----- Text extract
My father was a U.S. diplomat with the good fortune to be posted to Paraguay, the same country in which he and my mother had served in the Peace Corps in the 1970s. The dictator Alfredo Stroessner had been deposed in 1989, and we were there in the early years of the country’s new democracy. I was in eighth grade in 1996, when General Lino Oviedo, fired from his position as army chief by Juan Carlos Wasmosy, the country’s first civilian president since before the dictatorship, began to barnstorm the country, threatening a military coup.

How Civil Wars Startby Barbara F. Walter

Crown
320p $27

The coup was thwarted. Because at 14 one cares very little for his father’s role in such episodes, I had to look up the history later to recall precisely how. However, I can recall to this day the stories of Oviedo’s rambling hourslong speeches to the populace, told in a mixture of Spanish, German and the native Guaraní.

A civil war in the 21st century does not look like the civil wars of even the latter half of the 20th.

In her book How Civil Wars Start: And How to Stop Them, Barbara F. Walter, the Rohr Chair in Pacific International Relations at the University of California San Diego, offers a handy guide for interpreting this episode. Walter is an expert in civil wars, and a member of the Polity Project at the Center for Systemic Peace, a collection of scholars and researchers who “had taken civil war data from around the world and built a model that could predict where instability was most likely to occur.”

Years of research and analysis tell us that “one of the best predictors of whether a country will experience a civil war is whether it is moving toward or away from democracy. Yes, democracy.” Researchers spend considerable energy cataloging and categorizing countries’ systems of government, rating them on a 21-point scale from -10 (autocracy) to +10 (democracy). For a full autocracy, think Saudi Arabia or North Korea. For a stable democracy, think Denmark, Canada and the United States...whoops. More on that below.

The middle zone, between -5 and +5, is what experts call “anocracies.” It’s a political science term of art, clunky at first, but one that made increasing sense as the book made its case. Anocracy describes governments moving toward either end of the spectrum—though of course, many occupy that middle zone for years and even decades without moving in one direction or the other. Importantly, it is the movement as such that serves as the best predictor of civil conflict, not the score or the direction. Countries becoming more or less democratic are at greater risk of civil war, and so anocracy can be seen as the necessary but not sufficient criterion for political violence.
----------
----- Provided material
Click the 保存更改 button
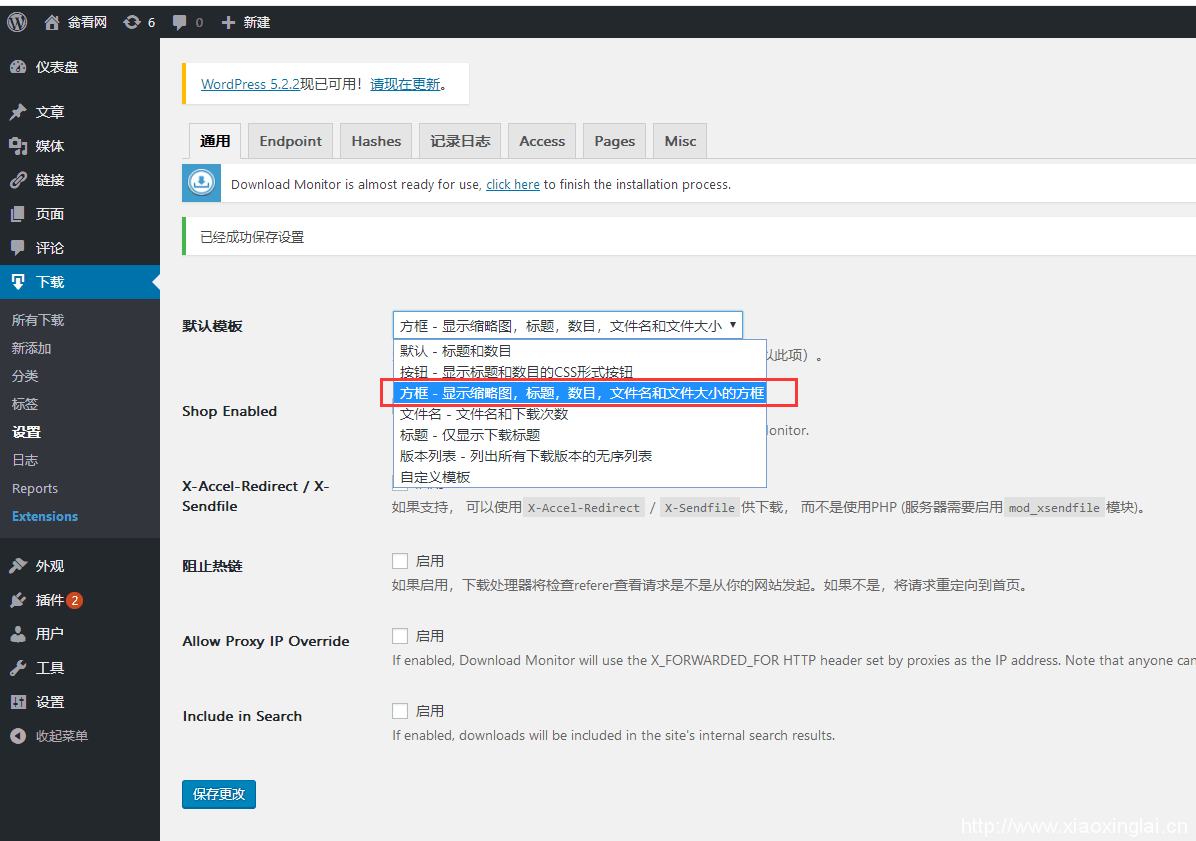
----------
----- Provided material
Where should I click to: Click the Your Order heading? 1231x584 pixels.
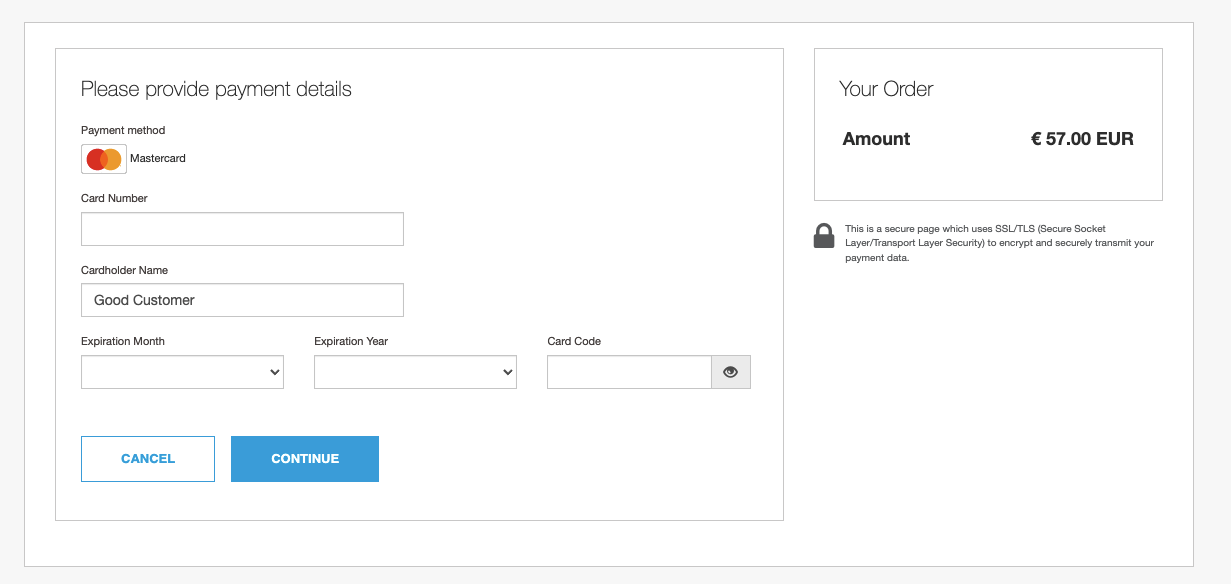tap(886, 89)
----------
Written instruction: Reproduce a passage from the book review word for word, beginning at "The coup was" and stopping after "of the 20th.".

Result for this task:
The coup was thwarted. Because at 14 one cares very little for his father’s role in such episodes, I had to look up the history later to recall precisely how. However, I can recall to this day the stories of Oviedo’s rambling hourslong speeches to the populace, told in a mixture of Spanish, German and the native Guaraní.

A civil war in the 21st century does not look like the civil wars of even the latter half of the 20th.